With climate change, the dominant paradigm, at least since the United Nations Earth Summit in Rio in 1992, has boiled down to seeing the climate in terms of a ‘machine’ that needs to be fixed. Nearly 30 years later, the problem of the potential influence of man-made Greenhouse gas (GHG) emissions on the climate is worse than ever – concentrations in the atmosphere rose every year from 1992 until 2020.
Then, in 2020, along came an invisible, microscopic virus, a form of matter that exists in the grey area of living and non-living, which did more in three months to reduce GHG emissions in the earth’s atmosphere than international agreements have achieved in decades. It also made important improvements to our polluted cities and upended most business models across the globe.
If that does not make you stop to think, then I suggest we had all better start preparing physically and mentally for a catastrophe. In such a scenario, we can forget the potential outlook for global stock market indices – they will simply disappear, and there is a chance that nature will solve the climate problem by simply erasing us out of the picture. Nature has thrived for billions of years without us – we are not indispensable.
The truth is that the machine metaphor to describe our biosphere is the wrong one. It is no machine, and humanity is certainly not the deus ex machina. We are a part of nature, not separate from it. This is sometimes lost in the word ‘environment’, which can suggest we are somehow separate from everything else in the great universe around us. However, as the Lord put it to Adam ‘from dust thou art, and unto dust shalt thou return’.

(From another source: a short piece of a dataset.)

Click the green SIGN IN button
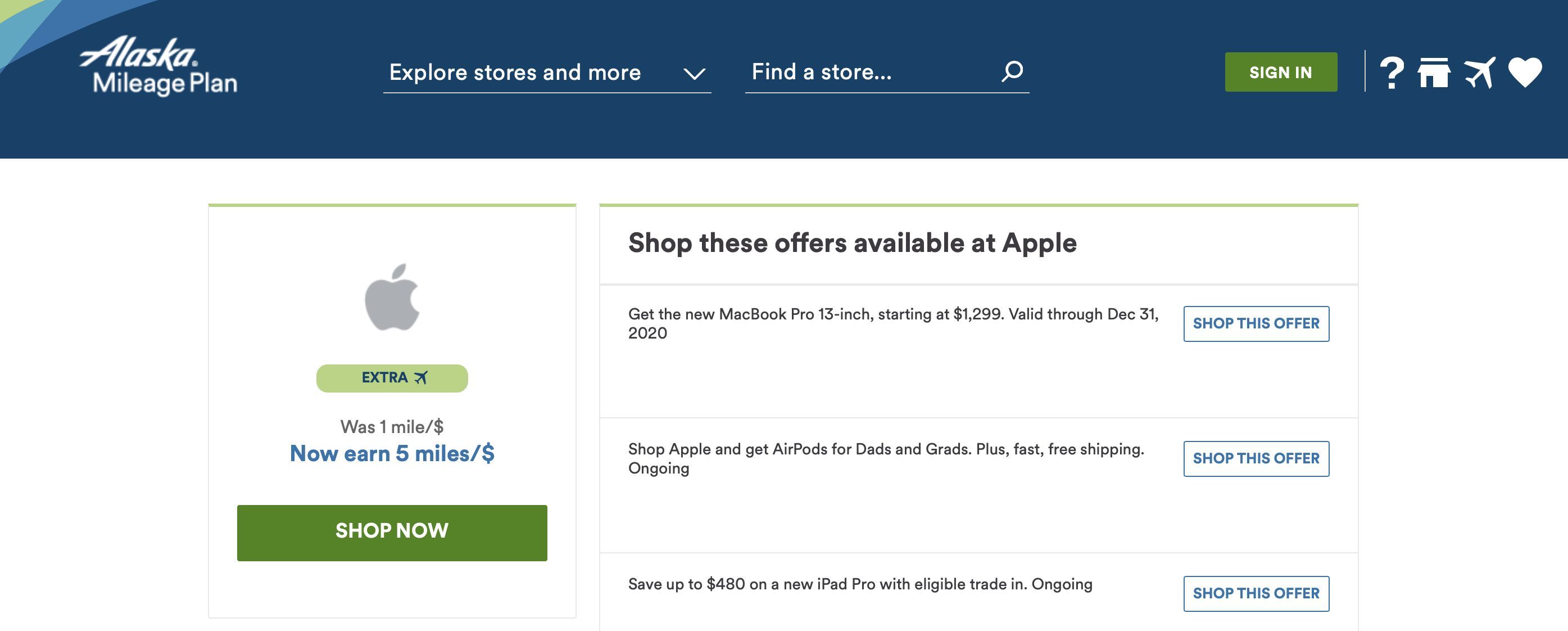1568x631 pixels. (1281, 72)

At the most basic level, environmental issues and their solutions boil down to respecting nature – and this is a job that starts with you and me.
On a more positive note, nature’s diversity offers us abundant, double-digit-return investment opportunities. They are practically risk-free if only we show some patience. A diversified portfolio of financial assets reduces risk. Bio-diversity increases nature’s (and thus our) resilience to real shocks. The point is made forcefully in a recent interim report on the economics of biodiversity prepared for HM Treasury by the distinguished Cambridge professor, Sir Partha Dasgupta.

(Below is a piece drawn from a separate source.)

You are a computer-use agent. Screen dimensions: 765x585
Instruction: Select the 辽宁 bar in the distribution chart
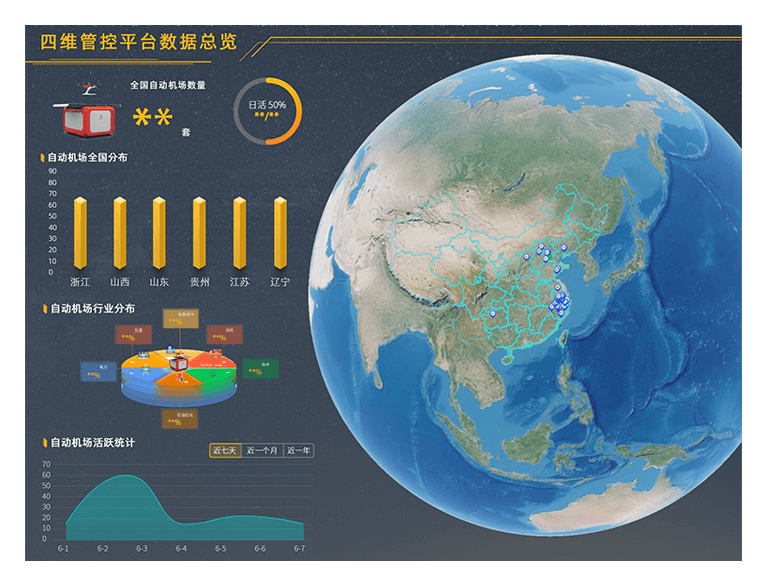280,233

The way for us to harvest these returns is to look at the climate in a different way. A better metaphor is not a machine but an extremely complex organism of which we are part. We need to respect it in the same way we respect ourselves and our offspring, to ensure our intergenerational survival.
The key thing here is that the answer starts with us as individuals and should not be delegated to distant political committees. We cannot get off the hook. At the most basic level, environmental issues and their solutions boil down to respecting nature – and this is a job that starts with you and me.

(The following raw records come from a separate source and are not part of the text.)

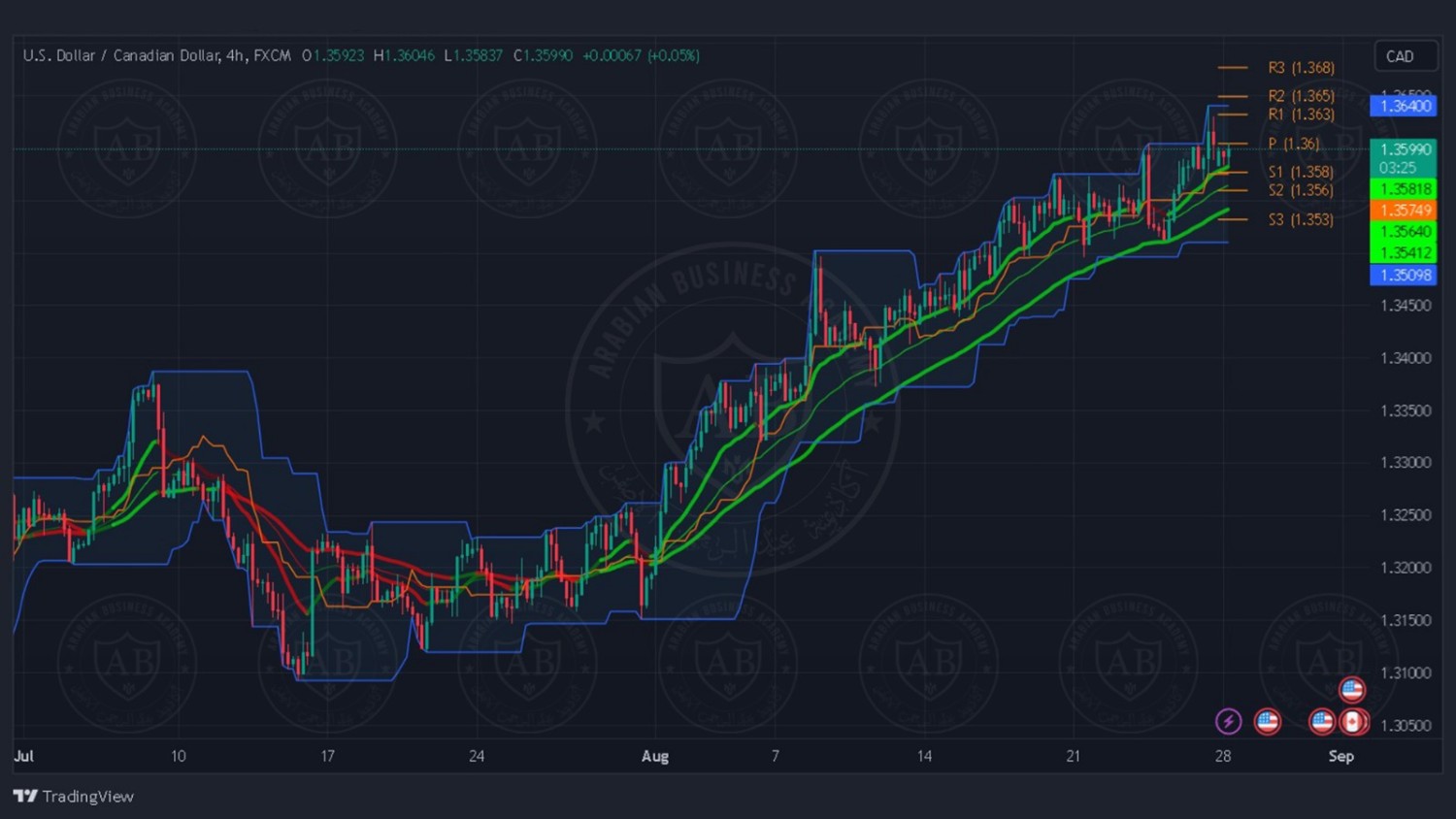Image resolution: width=1456 pixels, height=819 pixels.
Task: Select the blue 1.36400 price axis label
Action: click(x=1403, y=106)

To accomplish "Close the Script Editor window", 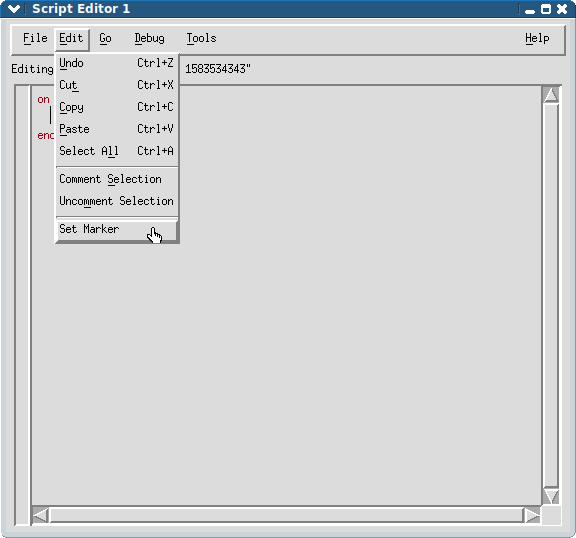I will [562, 9].
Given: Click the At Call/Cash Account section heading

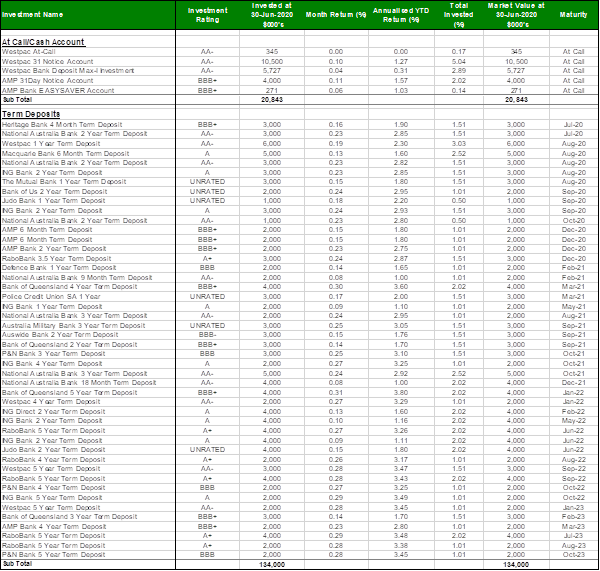Looking at the screenshot, I should [44, 41].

Small can be dangerous, as the coronavirus reminds us. However, small can be beautiful also, with individual effort compounding exponentially into greater things, including the wonders of nature we see around us, and in more practical terms the survival of the human race.
The blog does not aim to give investment advice, but is designed to afford relevant longer-term context to investors, encouraging a broad perspective where uncertainty is high and a spirit of learning is important. The views expressed are those of the author, not those of Investec.